それほど量は多くなかったが、マオは二~三日同じ服を着るため、どうしても汚れが染みついてしまう。しかも、野山を駆け回って遊ぶマオは、体のあちこちに泥をくっつけて帰ってくる。服一枚あたりにかける時間は、自ずと多くなる。クリーニング業者に頼むと、金を取られて時間もかかるから、地道に手で擦るしかないのだ。
あとは、天気のいい日にレッカーの荷台で乾かせばいい。
湿った洗濯物を大きなショルダーバッグに詰め込むと、それをレッカーの荷台に放り投げた。
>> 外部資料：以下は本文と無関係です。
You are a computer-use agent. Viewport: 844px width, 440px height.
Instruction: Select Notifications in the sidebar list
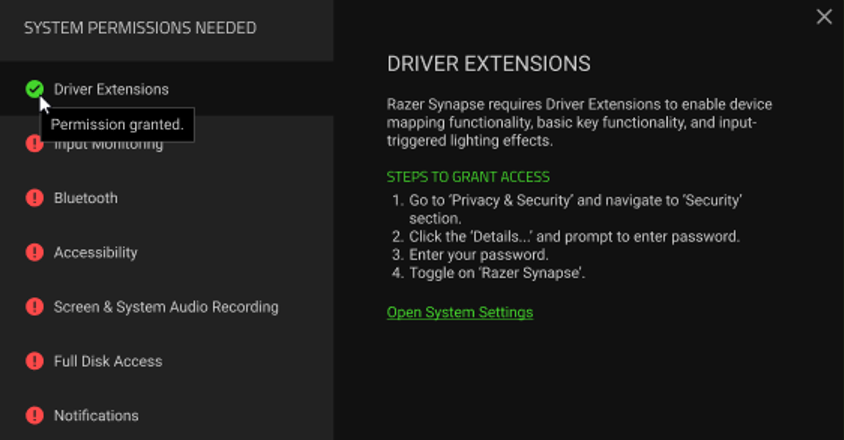click(96, 415)
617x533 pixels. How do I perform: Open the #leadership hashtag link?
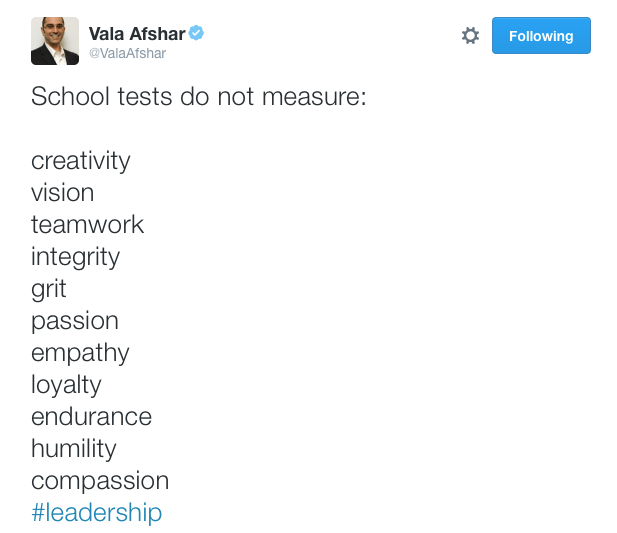pos(96,513)
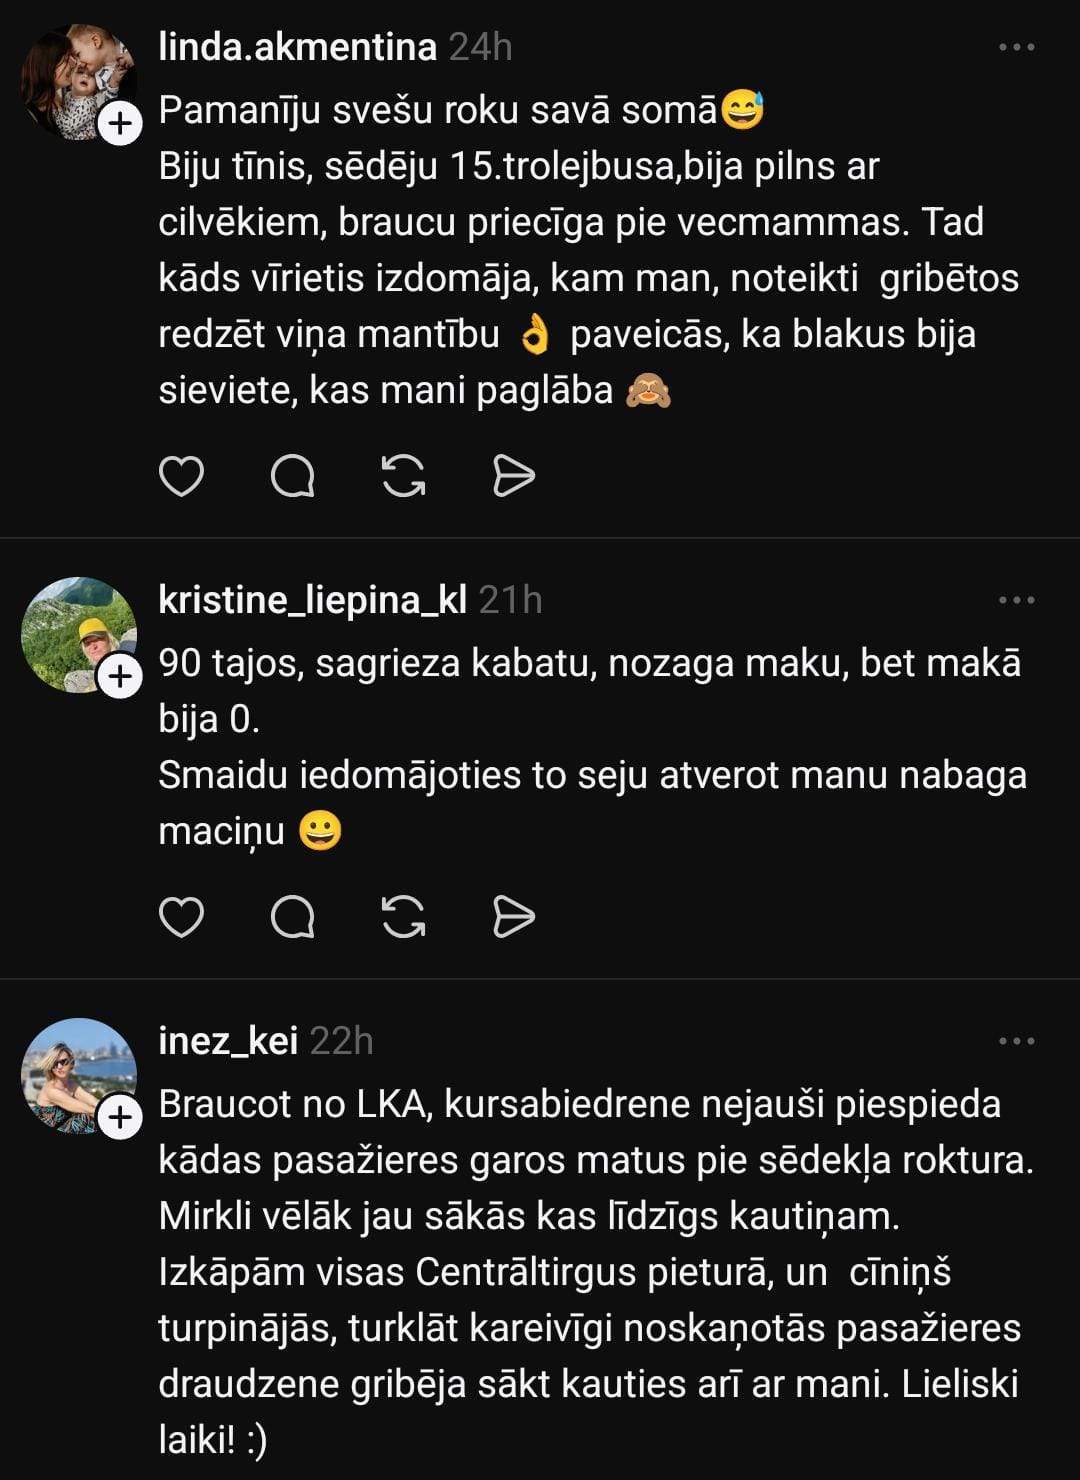The height and width of the screenshot is (1480, 1080).
Task: Follow inez_kei using plus badge
Action: coord(120,1117)
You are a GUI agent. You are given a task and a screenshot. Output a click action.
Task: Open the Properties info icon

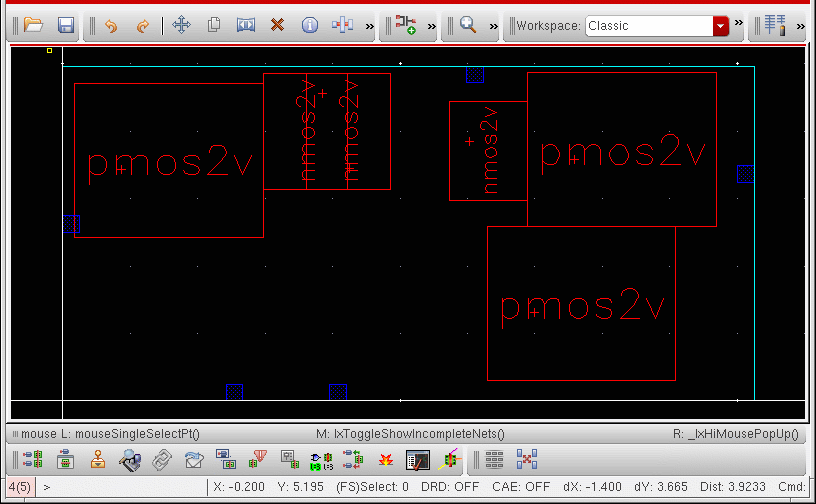pos(309,25)
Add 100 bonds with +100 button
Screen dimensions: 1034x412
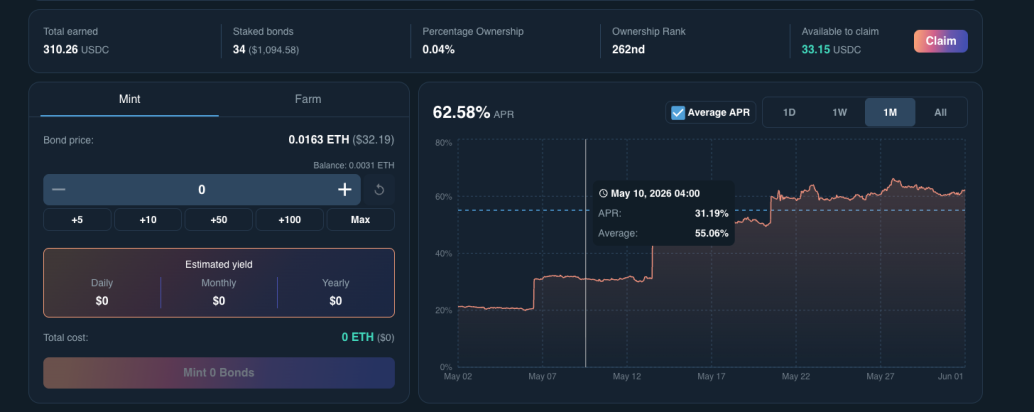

さて、とユキはあたりを見回した。数分前にいなくなったマオは一体どこにいるのか。下流に行けばいいのは分かるが、はっきり見ていたわけではない。しげみから森へ入っている可能性もあるが、裸ん坊のマオが雑草でチクチクする所へ行くとは考えにくい。大体、彼女は裸足なのだ。川を探すのがいい。
「レッカー、わたしは川をたどって探すから」
そう言ってユキは、再び靴を脱いで川に入り、歩いていく。
〈俺も川の中行こうかな〉
ぼそっとレッカーがつぶやいた。だが、そんなことをすれば川岸はめちゃくちゃになる。
彼は静かに林道を進んだ。
その女性はエミーと名乗った。
エミーは初め、裸でいるのが恥ずかしくて体を隠していたが、支流が注いでいるあたりで泳ぐのに夢中になっているうちに、自分が一糸まとわぬ姿であることを気にしなくなったようだ。
エミーは泳ぎがうまく、クロールや平泳ぎなど何でもこなした。水着を着ていれば競泳選手だ。ただ、裸でいるせいで今は天使が水浴びしているようにしか見えない。
一方、マオは水に潜って水底を漁っていた。ここでもカニや淡水魚が見れて楽しい。時々エミーのお尻やお腹にタッチするいたずらをし、ビックリさせてケラケラ笑っていた。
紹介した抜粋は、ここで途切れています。